Sacajawea took only a few mouthfuls before lying back and sleeping again.
“She wandered many months,” said Jerk Meat to Big Badger outside the tepee. “She must have been lost when her people moved to a winter camp. She must have stopped to look at the flowers or talk with birds. She is that kind of woman. I saw her talk with a buck antelope just before I shot him.”
“Aha,” said Big Badger, hopping about on his spindly legs, which seemed hardly able to carry his stooped body. “She babbles about a baby, a white man that is a scoundrel, and a white man that is black. I never heard of black white men. She is perhaps a Medicine Woman, with special knowledge?”
“She is Wadzewipe,” answered Jerk Meat.
“Aha,” answered Big Badger. “You are right. She is a woman, not a girl. Perhaps she has seen thirty summers. She already has much knowledge of life. You can see that plainly. Someone has made lash marks upon her back. She was sent to us, maybe. The Great Spirit has reasons unknown to us for what he does.” Big Badger went inside the tepee to look at Sacajawea and shake his head at her thin cheeks, but when he looked the cheeks were not burning with fever, and he smiled and called the others.
Spring brought water in a skin paunch, and they watched Sacajawea gulp it down.
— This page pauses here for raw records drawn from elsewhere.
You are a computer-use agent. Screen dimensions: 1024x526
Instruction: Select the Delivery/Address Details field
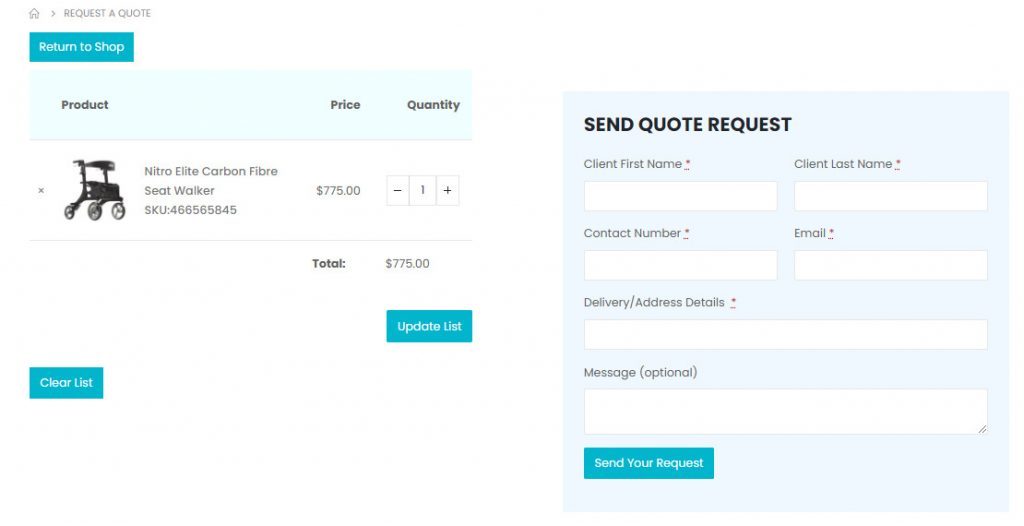[785, 335]
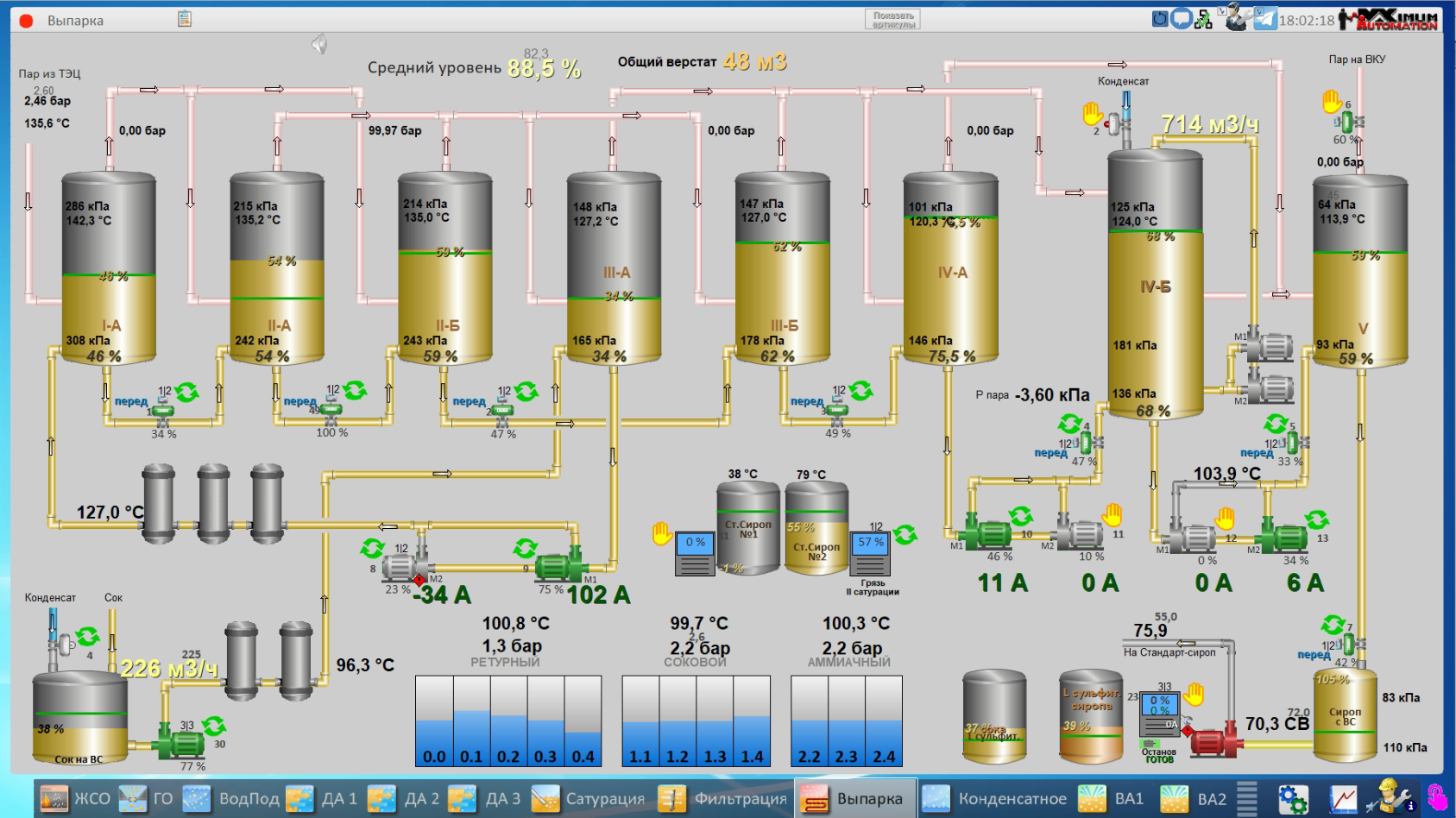
Task: Toggle manual mode hand beside pump 11
Action: click(x=1112, y=515)
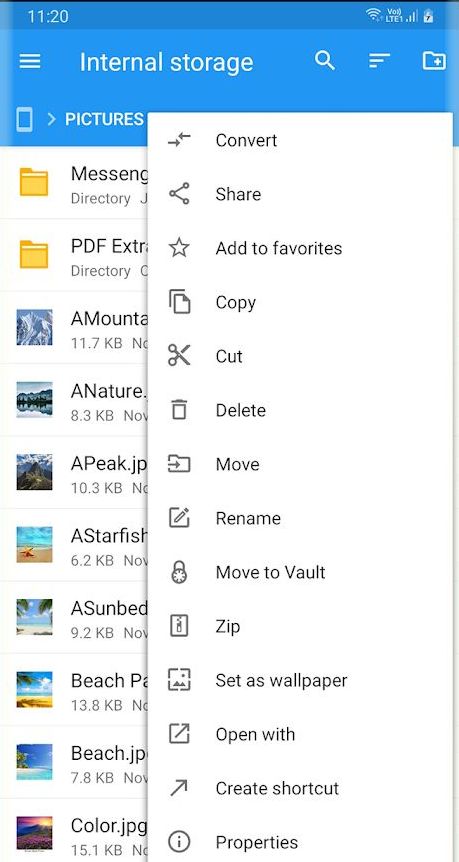Click the padlock Move to Vault icon
The width and height of the screenshot is (459, 862).
click(x=179, y=572)
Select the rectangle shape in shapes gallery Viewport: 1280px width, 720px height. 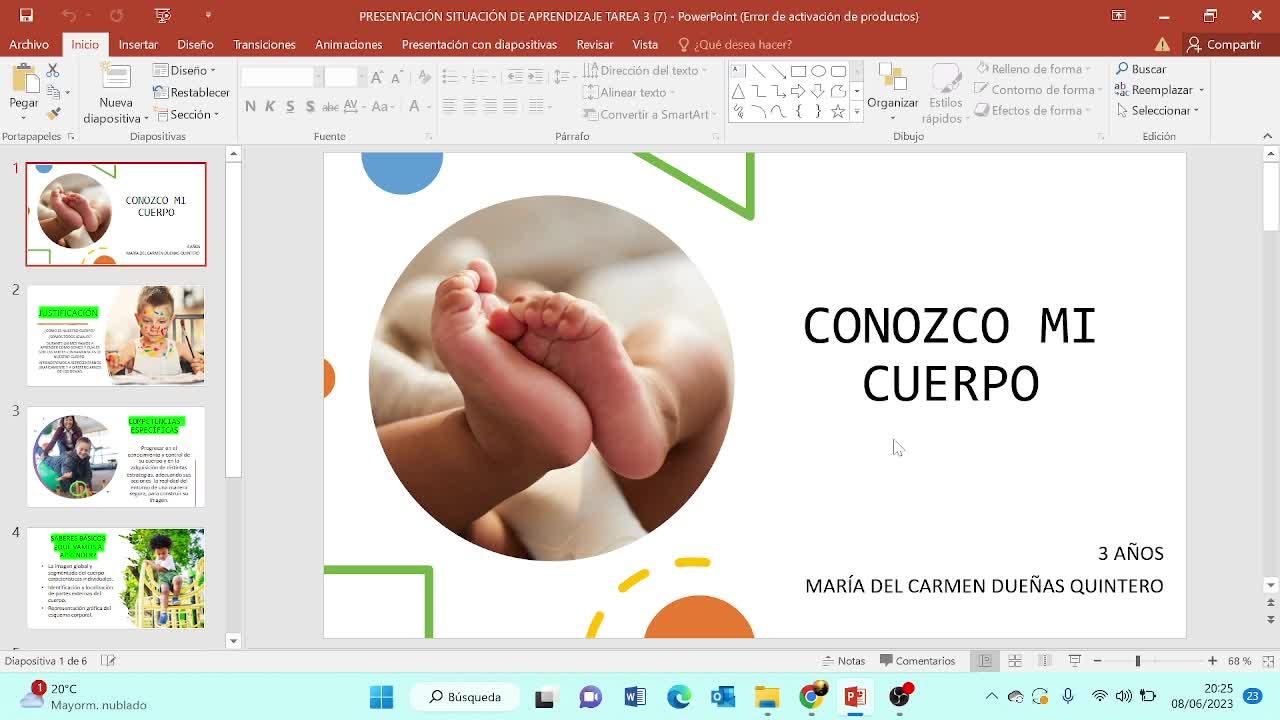[x=798, y=71]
Big Badger showed Spring how to chew yucca roots, warm the residue by the fire, and apply it to the lacerations on Sacajawea’s feet, which were too slow in healing.
In a few days, Sacajawea’s strength began to return. A warm stirring of thankfulness ran through her. These were humans showing kindness to a stranger. She marveled at the warm feeling such action could bring.
For the first time, Sacajawea moved her eyes around the tepee. She saw that the floor was swept and the poles at the sides held cooking utensils and clothing, neatly hooked. She counted the skins around the tepee—ten—this was a small tepee. The skins were doubled at the botton so that at night when light from the fire showed through, the figures inside would not cast shadows for the outside world to see what was going on inside. The tepee was well made. She could see that the tanned buffalo hides were well sewn and stretched tight, flesh side out, over twenty, maybe twenty-two, straight, slender poles of cedar that had been peeled, seasoned, and shaved smooth to the same diameter. Each lodgepole was about twenty feet long, with pointed ends so that they would stay fixed in the ground. The Comanches used the four-pole foundation, as did the Shoshonis, which gave a grouping of two poles on each side, unlike the three-pole foundation—forming a kind of spiral, that was used by Cheyennes, Kiowas, and Arapahos.